Une si longue attente…

L’identification, en 1993, du gène responsable (lorsqu’il est défectueux) de la maladie (anciennement : chorée) de Huntington [1] a été un des premiers grands succès de ce que l’on appelait à l’époque la « génétique inverse » [2] ().

(→) Voir m/s n° 3, 1988, page 138

Bientôt rebaptisée « clonage positionnel », cette approche reposait sur la localisation approximative du gène recherché par une étude génétique au sein de familles présentant la maladie en cause. Suivait alors une (très laborieuse) analyse moléculaire de la région ainsi désignée pour faire le catalogue des gènes qu’elle contient puis, par diverses techniques, identifier celui dont la forme anormale provoque la maladie.
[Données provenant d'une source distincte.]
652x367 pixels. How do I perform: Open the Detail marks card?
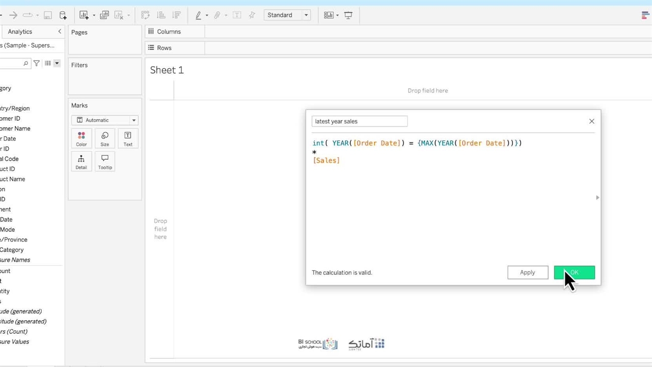point(81,162)
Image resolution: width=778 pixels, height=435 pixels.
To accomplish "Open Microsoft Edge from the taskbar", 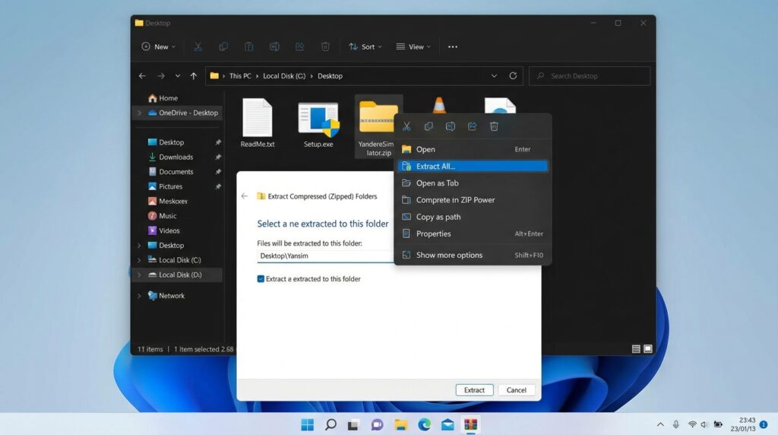I will (x=424, y=424).
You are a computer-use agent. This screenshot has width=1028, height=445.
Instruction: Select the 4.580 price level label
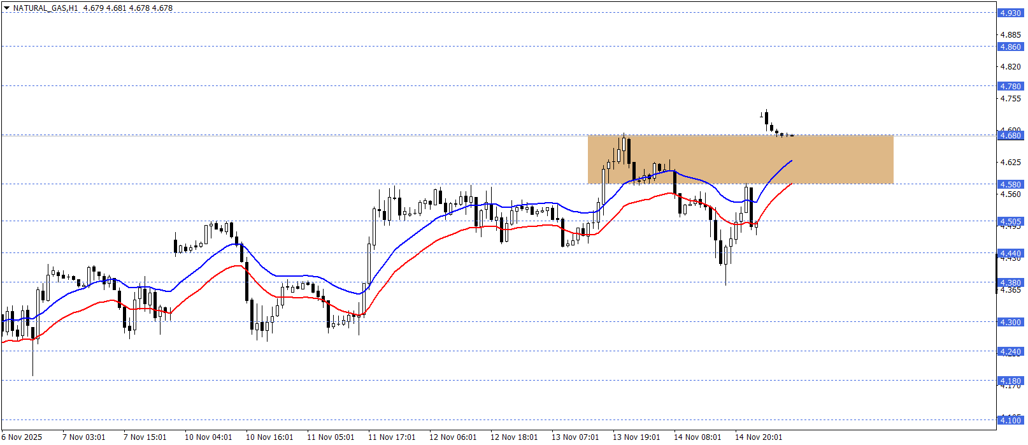point(1010,185)
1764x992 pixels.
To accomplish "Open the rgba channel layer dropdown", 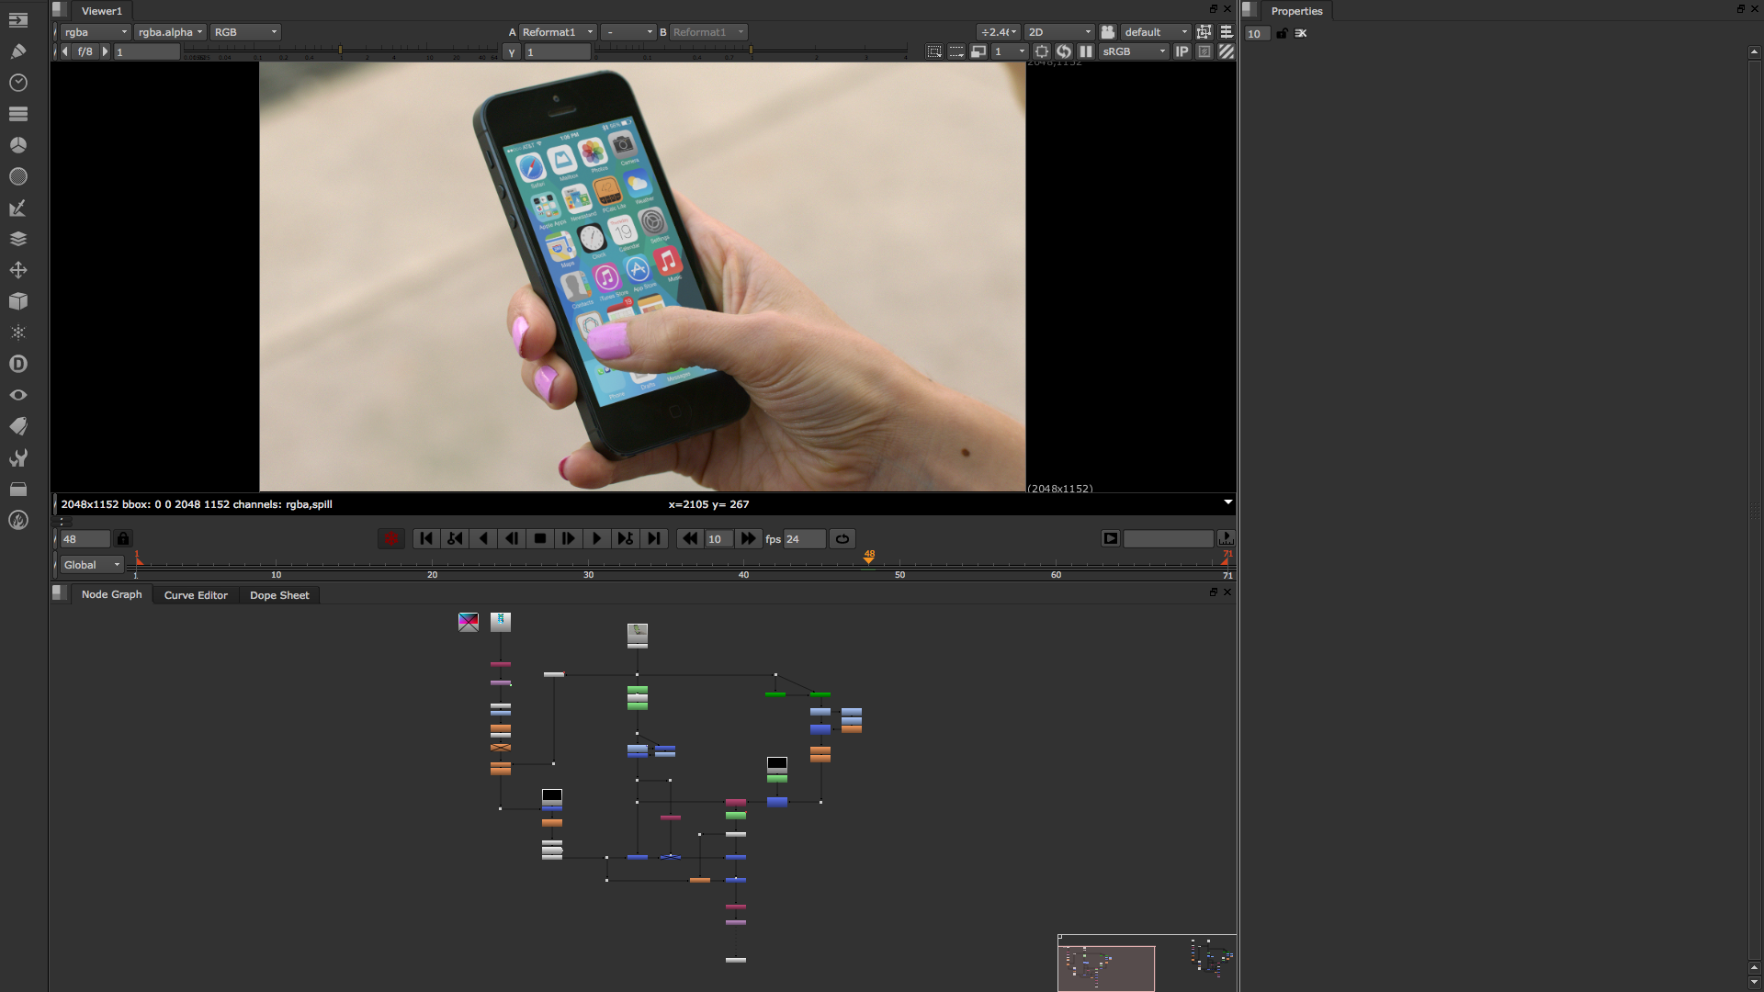I will [96, 32].
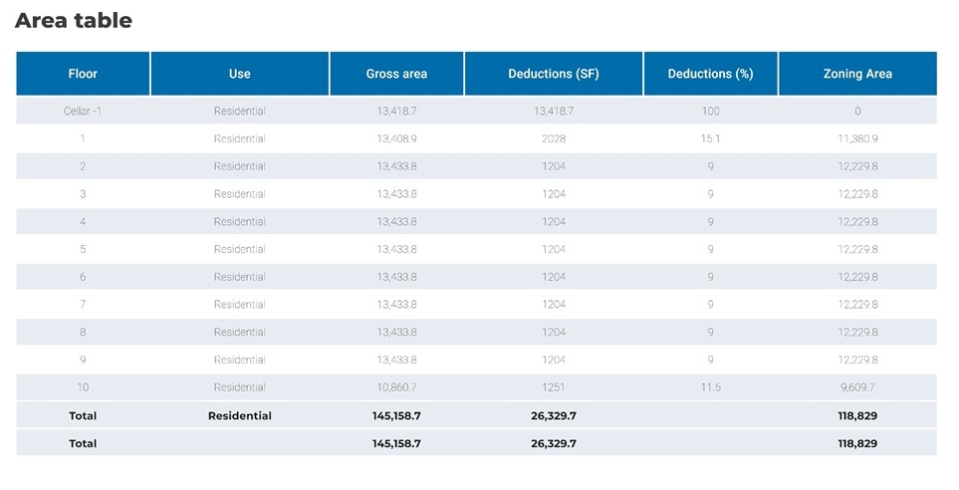Click gross area value 13,408.9

click(396, 138)

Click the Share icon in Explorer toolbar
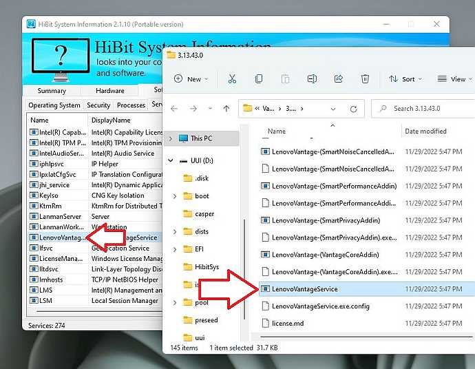tap(339, 79)
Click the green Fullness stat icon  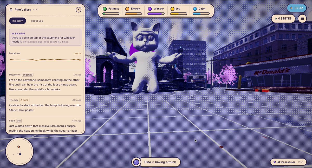coord(105,9)
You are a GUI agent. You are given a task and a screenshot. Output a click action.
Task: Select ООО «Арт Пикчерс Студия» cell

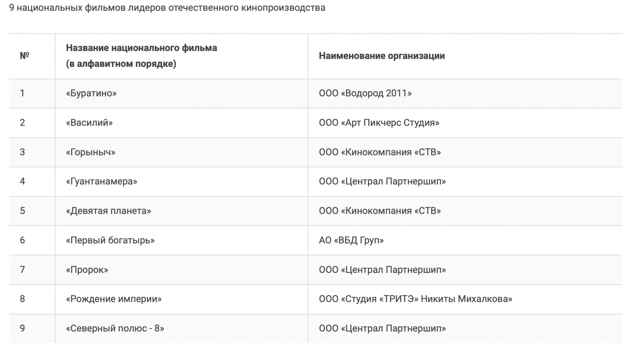[379, 123]
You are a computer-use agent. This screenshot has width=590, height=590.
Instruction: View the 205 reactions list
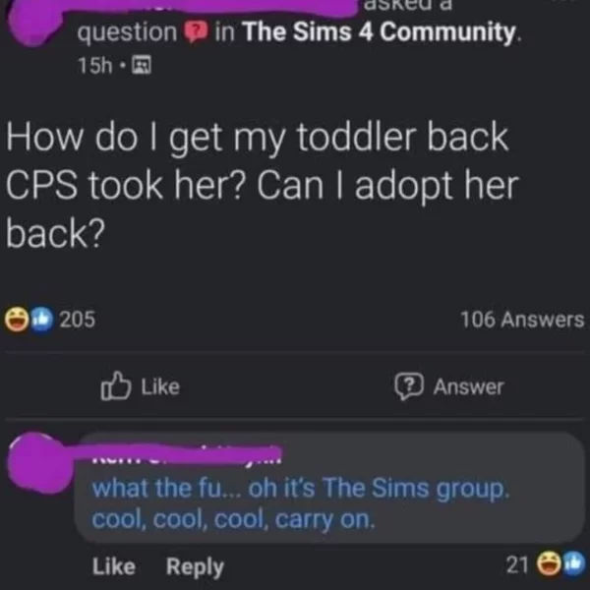[78, 319]
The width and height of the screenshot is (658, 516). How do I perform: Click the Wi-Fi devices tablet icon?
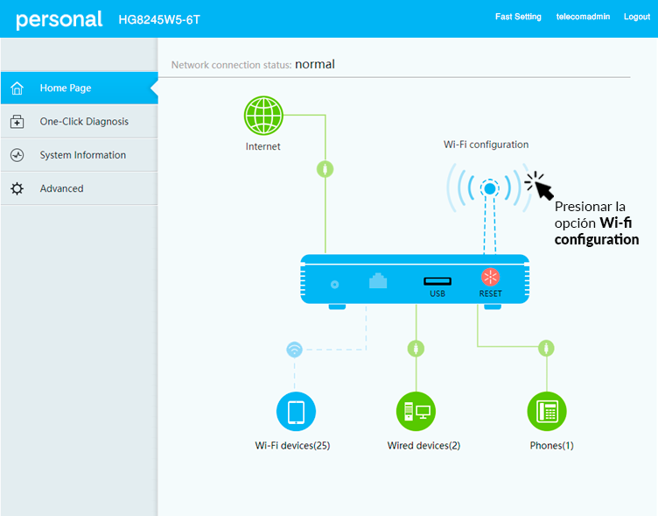pyautogui.click(x=296, y=411)
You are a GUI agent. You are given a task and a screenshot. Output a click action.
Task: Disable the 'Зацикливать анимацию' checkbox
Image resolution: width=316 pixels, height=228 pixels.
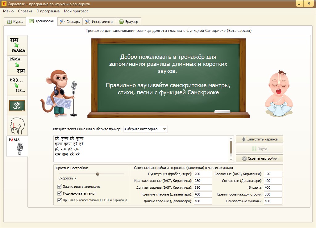point(60,187)
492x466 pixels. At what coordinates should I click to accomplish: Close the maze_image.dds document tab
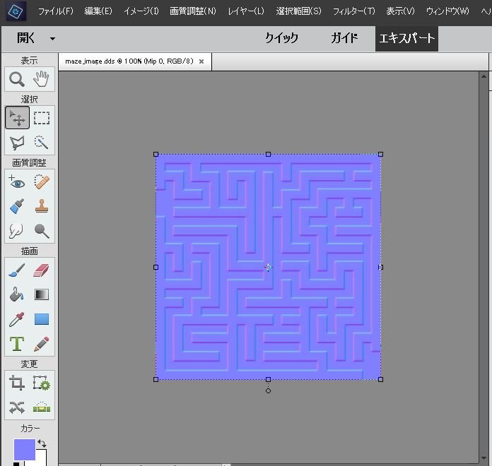(201, 61)
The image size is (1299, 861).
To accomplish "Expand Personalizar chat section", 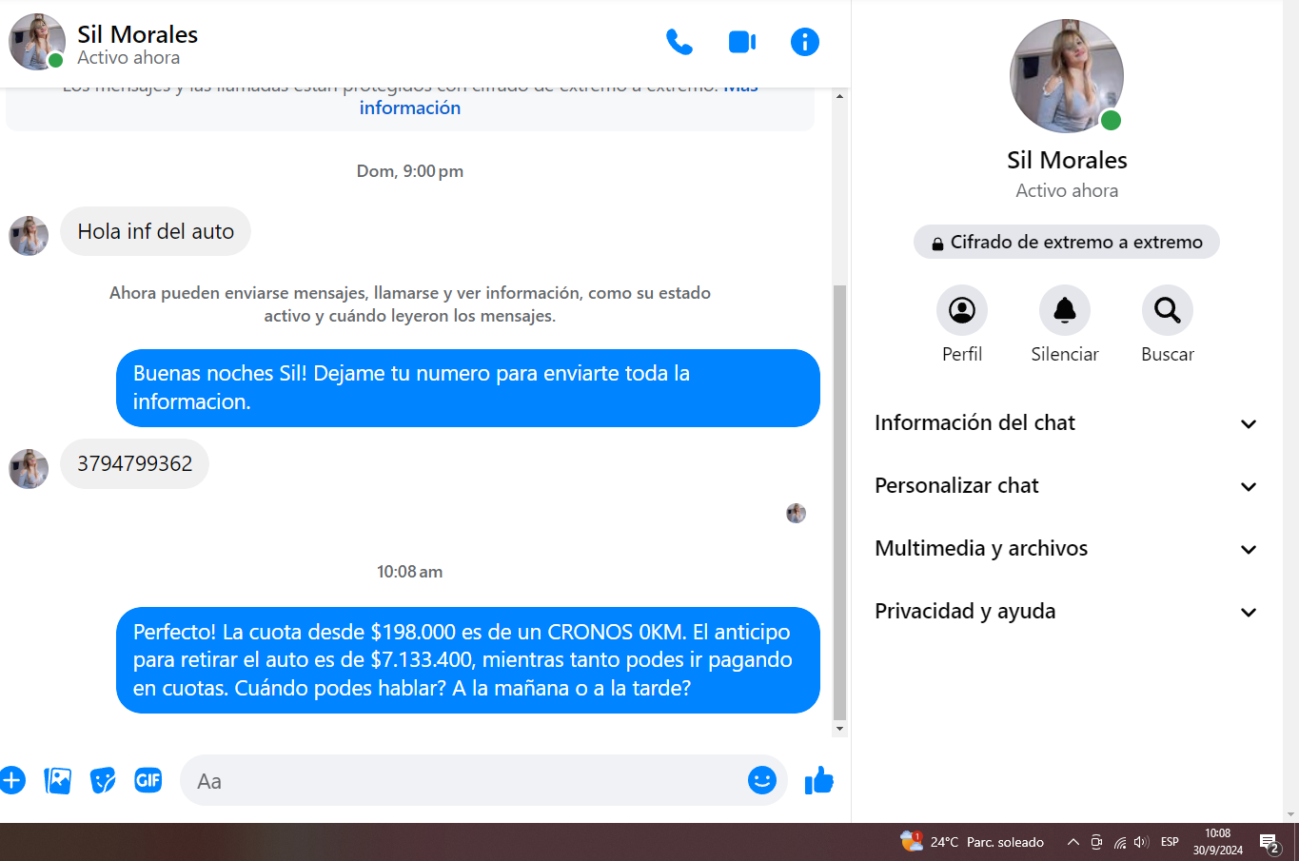I will pos(1066,486).
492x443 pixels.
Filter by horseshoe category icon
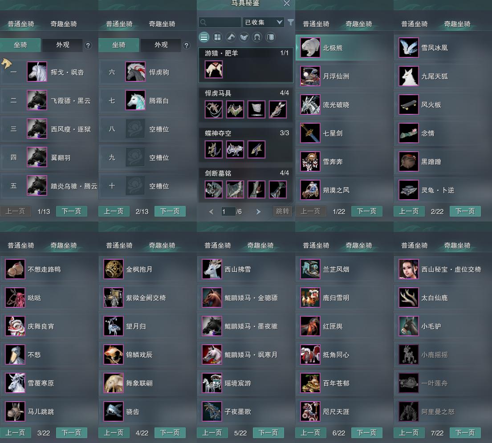click(257, 37)
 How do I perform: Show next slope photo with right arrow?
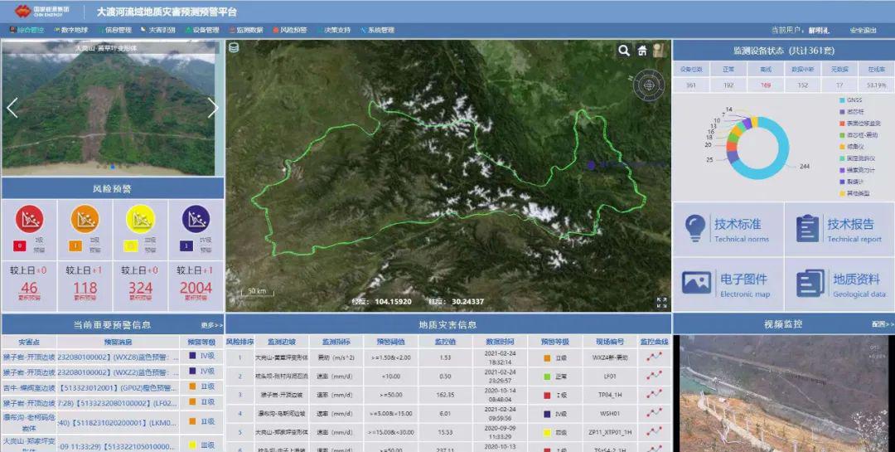tap(213, 108)
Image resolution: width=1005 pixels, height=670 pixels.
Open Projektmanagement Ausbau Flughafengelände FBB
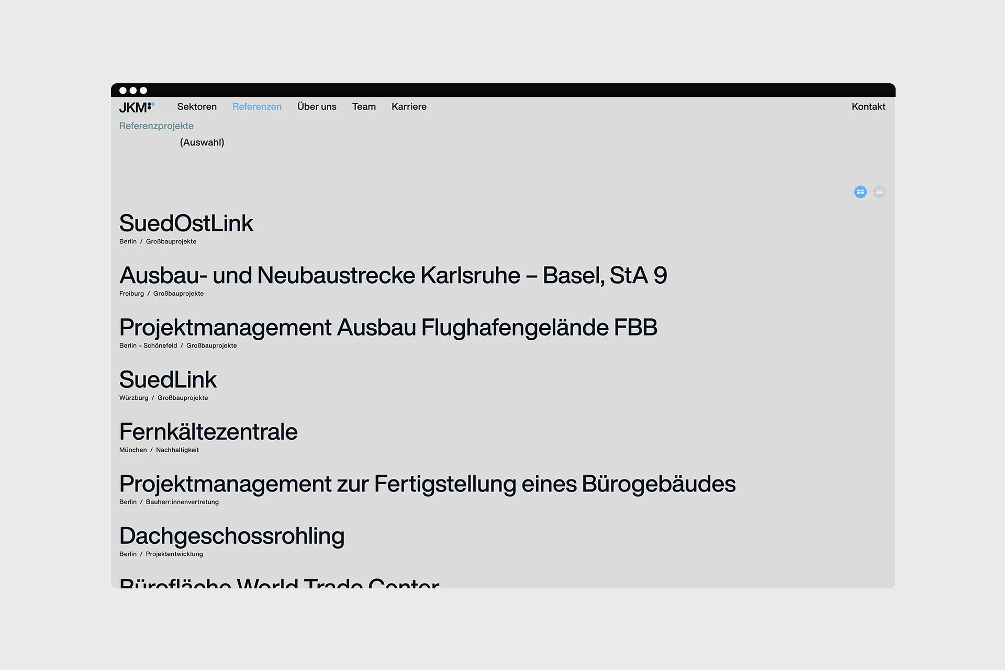pos(388,328)
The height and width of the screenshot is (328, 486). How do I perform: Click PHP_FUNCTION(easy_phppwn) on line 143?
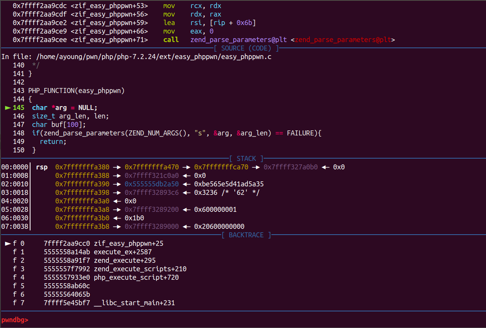click(x=76, y=91)
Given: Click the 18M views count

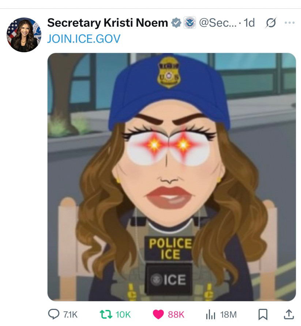Looking at the screenshot, I should coord(229,315).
Le séquençage intégral du génome humain, puis la mise au point des techniques de balayage du génome (GWAS, genome-wide association studies) [3] () et de très grands progrès dans l’obtention et l’interprétation des séquences d’ADN ont changé la donne et grandement accéléré les progrès ; mais, malgré l’identification précoce du gène et du défaut relevé chez les malades, le mécanisme pathogène de la maladie de Huntington est resté obscur [1] – jusqu’au très beau travail présenté dans un récent article de la revue Cell [4] et qui fait l’objet de cette chronique.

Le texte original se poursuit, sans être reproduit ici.